▸ **Aim of the task**: Render the data from its start through the line containing "click(64, 118)" as a JSON list of strings, one string per line, omitting blank lines.

▸ **Extracted information**:

+++

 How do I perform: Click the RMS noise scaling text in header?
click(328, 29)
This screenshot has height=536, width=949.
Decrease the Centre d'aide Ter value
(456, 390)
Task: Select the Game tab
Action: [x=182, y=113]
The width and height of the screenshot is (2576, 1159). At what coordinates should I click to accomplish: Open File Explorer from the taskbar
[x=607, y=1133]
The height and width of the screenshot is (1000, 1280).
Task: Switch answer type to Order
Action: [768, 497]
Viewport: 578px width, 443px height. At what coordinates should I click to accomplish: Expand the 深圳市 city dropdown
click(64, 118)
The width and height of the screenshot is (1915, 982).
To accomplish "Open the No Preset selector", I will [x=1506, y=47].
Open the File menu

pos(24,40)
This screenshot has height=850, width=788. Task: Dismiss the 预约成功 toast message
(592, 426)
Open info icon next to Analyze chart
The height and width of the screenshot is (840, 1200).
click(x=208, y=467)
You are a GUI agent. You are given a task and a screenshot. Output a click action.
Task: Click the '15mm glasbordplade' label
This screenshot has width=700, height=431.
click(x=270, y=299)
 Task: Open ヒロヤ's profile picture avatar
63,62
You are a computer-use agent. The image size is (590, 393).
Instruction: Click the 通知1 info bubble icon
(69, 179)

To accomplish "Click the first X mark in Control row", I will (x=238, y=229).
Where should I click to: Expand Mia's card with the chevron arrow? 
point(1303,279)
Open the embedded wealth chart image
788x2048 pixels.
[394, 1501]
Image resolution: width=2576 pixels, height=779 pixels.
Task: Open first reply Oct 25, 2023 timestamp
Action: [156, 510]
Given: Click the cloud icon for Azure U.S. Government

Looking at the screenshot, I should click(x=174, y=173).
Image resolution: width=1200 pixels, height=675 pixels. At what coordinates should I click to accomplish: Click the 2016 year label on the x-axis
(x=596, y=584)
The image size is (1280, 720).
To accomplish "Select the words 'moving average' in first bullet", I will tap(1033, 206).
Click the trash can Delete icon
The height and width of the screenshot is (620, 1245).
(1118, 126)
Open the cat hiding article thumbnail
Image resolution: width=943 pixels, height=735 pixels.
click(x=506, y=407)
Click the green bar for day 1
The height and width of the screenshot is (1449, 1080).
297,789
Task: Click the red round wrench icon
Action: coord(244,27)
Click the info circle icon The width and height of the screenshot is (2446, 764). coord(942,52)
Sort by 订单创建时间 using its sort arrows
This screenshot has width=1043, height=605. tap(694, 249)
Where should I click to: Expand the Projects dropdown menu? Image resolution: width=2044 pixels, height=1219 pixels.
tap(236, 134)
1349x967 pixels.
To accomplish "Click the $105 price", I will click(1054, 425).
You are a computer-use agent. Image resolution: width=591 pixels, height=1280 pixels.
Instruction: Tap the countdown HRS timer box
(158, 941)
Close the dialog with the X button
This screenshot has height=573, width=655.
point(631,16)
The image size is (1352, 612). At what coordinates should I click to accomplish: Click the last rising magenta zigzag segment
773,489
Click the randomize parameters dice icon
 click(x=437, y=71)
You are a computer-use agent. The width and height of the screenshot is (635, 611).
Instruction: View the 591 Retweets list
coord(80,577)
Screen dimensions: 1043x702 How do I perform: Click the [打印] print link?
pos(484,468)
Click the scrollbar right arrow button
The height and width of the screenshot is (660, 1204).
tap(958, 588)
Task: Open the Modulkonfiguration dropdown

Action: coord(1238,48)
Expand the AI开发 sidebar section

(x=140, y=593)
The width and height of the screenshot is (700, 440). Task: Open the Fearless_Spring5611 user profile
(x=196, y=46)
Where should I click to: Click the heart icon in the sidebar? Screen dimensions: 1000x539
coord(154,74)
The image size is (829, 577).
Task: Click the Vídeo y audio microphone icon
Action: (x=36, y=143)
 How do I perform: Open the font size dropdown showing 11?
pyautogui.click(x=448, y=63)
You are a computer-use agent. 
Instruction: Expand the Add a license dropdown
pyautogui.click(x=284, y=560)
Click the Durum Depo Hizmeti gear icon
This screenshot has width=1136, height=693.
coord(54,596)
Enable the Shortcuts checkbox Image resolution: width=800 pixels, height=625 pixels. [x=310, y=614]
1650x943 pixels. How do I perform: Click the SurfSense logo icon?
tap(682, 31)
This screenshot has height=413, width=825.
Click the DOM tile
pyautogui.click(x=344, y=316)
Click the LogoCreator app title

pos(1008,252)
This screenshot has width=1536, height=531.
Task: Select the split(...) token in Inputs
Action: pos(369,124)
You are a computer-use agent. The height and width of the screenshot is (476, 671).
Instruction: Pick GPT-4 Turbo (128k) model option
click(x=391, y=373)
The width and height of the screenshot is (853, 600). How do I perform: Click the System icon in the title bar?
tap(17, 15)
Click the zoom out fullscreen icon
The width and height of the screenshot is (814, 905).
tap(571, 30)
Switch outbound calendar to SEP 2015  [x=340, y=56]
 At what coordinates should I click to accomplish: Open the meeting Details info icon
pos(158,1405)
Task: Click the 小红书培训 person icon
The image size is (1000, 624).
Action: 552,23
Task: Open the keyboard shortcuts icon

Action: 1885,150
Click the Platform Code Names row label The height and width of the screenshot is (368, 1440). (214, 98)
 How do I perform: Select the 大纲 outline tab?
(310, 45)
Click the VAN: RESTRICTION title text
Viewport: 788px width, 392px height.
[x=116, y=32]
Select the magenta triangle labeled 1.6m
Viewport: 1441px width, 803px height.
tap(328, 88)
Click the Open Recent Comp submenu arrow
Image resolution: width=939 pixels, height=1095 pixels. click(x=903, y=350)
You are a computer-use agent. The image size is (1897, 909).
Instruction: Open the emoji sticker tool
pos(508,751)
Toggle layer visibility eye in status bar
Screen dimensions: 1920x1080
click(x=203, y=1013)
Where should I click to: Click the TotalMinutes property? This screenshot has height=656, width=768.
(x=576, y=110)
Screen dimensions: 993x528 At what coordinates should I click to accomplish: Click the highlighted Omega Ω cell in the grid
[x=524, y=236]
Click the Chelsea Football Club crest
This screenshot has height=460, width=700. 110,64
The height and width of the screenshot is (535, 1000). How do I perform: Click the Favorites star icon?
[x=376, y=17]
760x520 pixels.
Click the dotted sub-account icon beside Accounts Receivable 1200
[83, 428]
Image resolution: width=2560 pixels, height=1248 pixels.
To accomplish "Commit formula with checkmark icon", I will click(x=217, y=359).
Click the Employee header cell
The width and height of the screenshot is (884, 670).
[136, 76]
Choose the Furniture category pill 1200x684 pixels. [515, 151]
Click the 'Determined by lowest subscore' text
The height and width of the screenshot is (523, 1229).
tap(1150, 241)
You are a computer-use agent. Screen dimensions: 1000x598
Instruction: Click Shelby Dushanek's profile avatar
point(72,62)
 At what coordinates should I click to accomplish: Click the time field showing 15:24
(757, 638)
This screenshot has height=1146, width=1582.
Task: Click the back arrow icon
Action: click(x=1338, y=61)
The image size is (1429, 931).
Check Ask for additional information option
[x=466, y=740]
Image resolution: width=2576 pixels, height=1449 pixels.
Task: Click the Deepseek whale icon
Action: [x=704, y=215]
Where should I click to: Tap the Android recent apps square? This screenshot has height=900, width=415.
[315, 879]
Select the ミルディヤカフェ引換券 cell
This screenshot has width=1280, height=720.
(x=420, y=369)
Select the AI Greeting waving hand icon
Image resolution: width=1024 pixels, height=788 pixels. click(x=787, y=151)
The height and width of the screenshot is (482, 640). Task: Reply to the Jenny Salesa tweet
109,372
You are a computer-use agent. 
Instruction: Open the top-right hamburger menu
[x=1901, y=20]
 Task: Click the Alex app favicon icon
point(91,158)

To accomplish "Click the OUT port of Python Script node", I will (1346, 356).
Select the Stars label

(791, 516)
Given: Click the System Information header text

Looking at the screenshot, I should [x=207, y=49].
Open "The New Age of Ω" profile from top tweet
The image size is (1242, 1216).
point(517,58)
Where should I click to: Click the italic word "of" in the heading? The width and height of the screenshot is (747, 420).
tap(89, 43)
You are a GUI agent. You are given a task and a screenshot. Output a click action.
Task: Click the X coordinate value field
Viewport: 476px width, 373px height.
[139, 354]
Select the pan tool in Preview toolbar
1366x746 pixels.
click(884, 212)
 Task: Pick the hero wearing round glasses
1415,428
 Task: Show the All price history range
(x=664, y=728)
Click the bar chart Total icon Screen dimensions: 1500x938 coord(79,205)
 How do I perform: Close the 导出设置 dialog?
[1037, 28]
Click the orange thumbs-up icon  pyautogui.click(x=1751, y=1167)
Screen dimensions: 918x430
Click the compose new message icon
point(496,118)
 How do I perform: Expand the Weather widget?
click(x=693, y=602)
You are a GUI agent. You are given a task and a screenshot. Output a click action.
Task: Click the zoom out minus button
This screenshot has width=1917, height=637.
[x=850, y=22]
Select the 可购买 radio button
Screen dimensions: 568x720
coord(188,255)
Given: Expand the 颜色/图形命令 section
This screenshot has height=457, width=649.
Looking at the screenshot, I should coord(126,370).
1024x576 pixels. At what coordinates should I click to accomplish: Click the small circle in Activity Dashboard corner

+++

▸ **Task response**:
[
  " How do I perform: Click the RMS noise scaling text in header?",
  "click(328, 29)",
  "This screenshot has height=536, width=949.",
  "Decrease the Centre d'aide Ter value",
  "(456, 390)",
  "Task: Select the Game tab",
  "Action: [x=182, y=113]",
  "The width and height of the screenshot is (2576, 1159). At what coordinates should I click to accomplish: Open File Explorer from the taskbar",
  "[x=607, y=1133]",
  "The height and width of the screenshot is (1000, 1280).",
  "Task: Switch answer type to Order",
  "Action: [768, 497]",
  "Viewport: 578px width, 443px height. At what coordinates should I click to accomplish: Expand the 深圳市 city dropdown",
  "click(64, 118)"
]